Abstract

Canine sino-nasal aspergillosis (SNA) is characterized by the formation of a superficial mucosal fungal plaque within the nasal cavity and/or frontal sinus of systemically healthy dogs. The most common causative agent is Aspergillus fumigatus. The fungus does not invade beneath the level of mucosal epithelium but incites a severe chronic inflammatory response that leads to local destruction of nasal bone. These clinicopathological features are equivalent to those of human chronic erosive non-invasive fungal sinusitis. The clinical diagnosis of canine SNA relies on multiple modalities but local instillation of anti-fungal agents is an effective therapy with high cure-rate. Recent studies have investigated the immunopathogenesis of canine SNA. The mucosal inflammatory infiltrate involves a mixture of CD4+ and CD8+ T lymphocytes, IgG+ plasma cells and activated macrophages and dendritic cells expressing class II molecules of the major histocompatibility complex. There is active recruitment of blood monocytes and neutrophils.

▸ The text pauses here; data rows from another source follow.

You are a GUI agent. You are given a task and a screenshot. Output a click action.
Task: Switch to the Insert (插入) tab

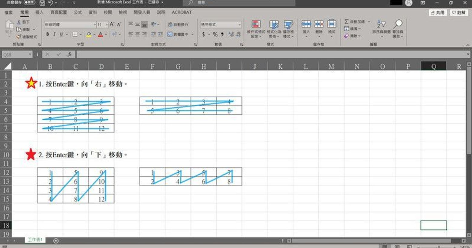(39, 12)
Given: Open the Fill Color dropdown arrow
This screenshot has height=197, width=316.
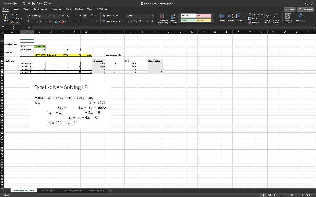Looking at the screenshot, I should 58,21.
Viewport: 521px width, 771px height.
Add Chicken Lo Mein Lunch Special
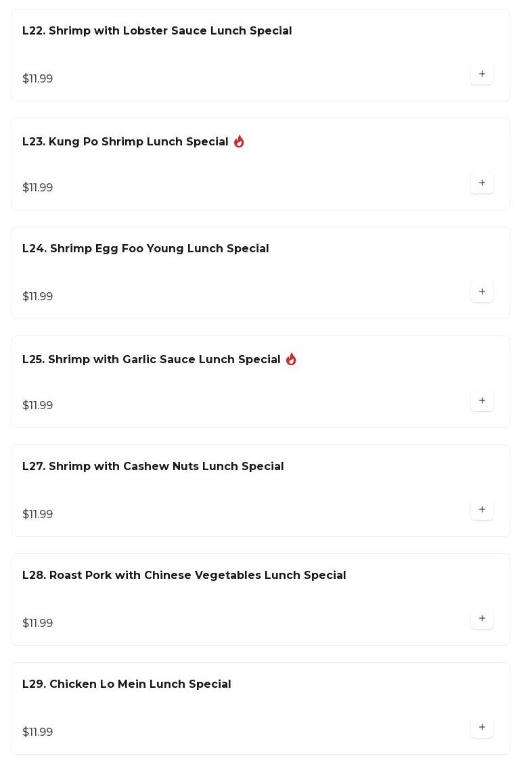pyautogui.click(x=482, y=727)
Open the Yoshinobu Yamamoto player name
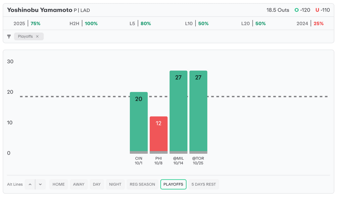 click(39, 10)
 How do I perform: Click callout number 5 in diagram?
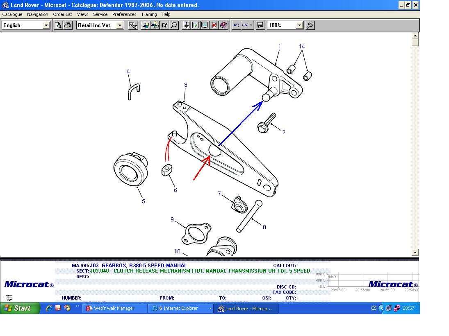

Real-time quantitative reverse transcriptase polymerase chain reaction (qRT-PCR) analysis of mucosal tissue samples has revealed up-regulation of Th1 (IL-12, IL-18 and IFN-gamma), Th17-related (IL-23) and pro-inflammatory (IL-6, TNF-alpha) cytokine mRNA with evidence of expression of genes encoding monocyte chemoattractant proteins 1-4. Additionally, there is significant transcription of the IL-10 gene consistent with local immunosuppression that prevents secondary immune-mediated sequelae whilst permitting chronicity of the infection. The source of this IL-10 may be a T regulatory population or a Th1 population that switches phenotype during the course of disease. This understanding of the immunopathogenesis of canine SNA establishes this disorder as a valuable model for the equivalent human pathology.